Purpose of review: The spectrum of kidney diseases caused by variation in the apolipoprotein L1 (APOL1) gene was identified in 2010 among patients with recent African ancestry. In the United States, inheriting two APOL1 risk variants (high-risk genotypes) markedly increases risk for solidified glomerulosclerosis, focal segmental glomerulosclerosis, collapsing glomerulopathy, lupus nephritis, and sickle cell nephropathy. Kidneys from African American deceased donors with APOL1 high-risk genotypes also fail more rapidly after transplant. One risk variant increases nephropathy risk in Africa. This review focuses on novel therapies targeting APOL1 and the changing landscape of APOL1 genotyping in patients at risk for APOL1-mediated kidney disease (AMKD).

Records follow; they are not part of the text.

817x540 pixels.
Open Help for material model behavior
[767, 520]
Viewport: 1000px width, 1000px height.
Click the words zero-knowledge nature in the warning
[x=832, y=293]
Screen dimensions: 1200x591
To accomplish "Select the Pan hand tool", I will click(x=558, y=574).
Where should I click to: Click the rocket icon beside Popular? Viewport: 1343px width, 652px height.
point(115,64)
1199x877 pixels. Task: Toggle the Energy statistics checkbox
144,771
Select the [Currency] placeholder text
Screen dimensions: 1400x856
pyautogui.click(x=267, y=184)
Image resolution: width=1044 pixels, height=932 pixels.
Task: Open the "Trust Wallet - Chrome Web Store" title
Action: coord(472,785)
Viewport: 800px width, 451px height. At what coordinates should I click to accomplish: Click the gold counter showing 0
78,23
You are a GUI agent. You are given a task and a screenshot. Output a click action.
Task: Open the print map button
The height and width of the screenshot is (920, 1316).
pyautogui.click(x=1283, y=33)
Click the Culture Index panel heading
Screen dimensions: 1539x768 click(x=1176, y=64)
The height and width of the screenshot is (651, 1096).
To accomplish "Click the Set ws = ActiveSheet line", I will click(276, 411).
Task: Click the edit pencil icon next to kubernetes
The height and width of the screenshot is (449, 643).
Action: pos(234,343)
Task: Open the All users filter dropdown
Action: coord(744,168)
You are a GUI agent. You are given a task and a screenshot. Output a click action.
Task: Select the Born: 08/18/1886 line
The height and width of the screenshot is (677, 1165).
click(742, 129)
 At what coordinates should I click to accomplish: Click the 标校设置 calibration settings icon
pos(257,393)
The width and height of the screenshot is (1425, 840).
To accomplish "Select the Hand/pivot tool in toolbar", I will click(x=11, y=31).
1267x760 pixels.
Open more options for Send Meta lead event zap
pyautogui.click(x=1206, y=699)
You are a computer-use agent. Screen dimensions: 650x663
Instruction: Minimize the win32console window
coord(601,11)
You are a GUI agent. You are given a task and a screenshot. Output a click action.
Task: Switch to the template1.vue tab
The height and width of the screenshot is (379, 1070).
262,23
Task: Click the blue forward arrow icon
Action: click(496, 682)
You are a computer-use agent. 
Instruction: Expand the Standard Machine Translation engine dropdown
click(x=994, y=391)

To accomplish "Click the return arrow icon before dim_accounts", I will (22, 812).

Recent findings: Renin-angiotensin-aldosterone system blockade and sodium-glucose cotransporter 2 inhibitors slow nephropathy progression but are not curative. Medications directly targeting APOL1 mRNA and blocking APOL1 protein effects are undergoing clinical trials in AMKD, including APOL1 small molecule inhibitors, an APOL1 antisense oligonucleotide, and a Janus kinase (JAK) signaling inhibitor to reduce APOL1 expression. Early results are promising and provide hope for well tolerated and effective therapies. If successful, more patients will need to be considered for APOL1 genotyping, and our approach to diagnosing and treating chronic kidney disease in populations with recent African ancestry will change dramatically.

Summary: Mechanisms of APOL1 risk variant nephrotoxicity remain unclear; nonetheless, specific therapies for AMKD show great promise and may improve understanding of disease processes. With ongoing clinical trials and the potential for effective AMKD treatments, more widespread APOL1 genotyping will likely be needed.